Reflective equilibrium privileges no such subset of beliefs: any belief at any level of generality is subject to revision, if revision will help to bring one’s considered convictions into greater coherence overall.

Shit may cohere better than piss but shit it remains. 

Consider the following

 Rawls’s doctrine of public reason can be summarized as follows:

Citizens engaged in certain political activities have a duty of civility to be able to justify their decisions on fundamental political issues by reference only to public values and public standards.

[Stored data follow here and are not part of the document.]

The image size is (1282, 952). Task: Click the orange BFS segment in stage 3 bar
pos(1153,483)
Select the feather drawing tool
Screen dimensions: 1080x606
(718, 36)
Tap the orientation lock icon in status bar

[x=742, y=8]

This is an arbitrary assertion. It can't be justified. The fact is, essentially 'political activities', as opposed to administrative or judicial actions, or the routine of careerist or collegial give and take, must be wholly gratuitous or supererogatory and thus involve no duty whatsoever.  It is a different matter that positive law may be invoked to punish political activities of this type, but the existence of a sanction does not itself create a duty. The Mafia Don may order the execution of a legislator who campaigns for RICO type laws. But the legislator has no duty to justify himself to the  values or standards represented by that Don even if they correspond to those of the public at large. The same is true of the values and standards of a governing elite. It is perfectly proper for 'political activities' to subvert governance of this type. If Treason prosper none call it Treason/ E'er such is Public Reason. 

It is a different matter to say that there is a 'canon' of civility such that decisions have such and such valuable features. But a canon is not a duty. In any case, Rawl's proposal is decidedly sub-optimal if not actively mischievous. It is not a canonical solution. It is a stupid and arbitrary and self-defeating stipulation.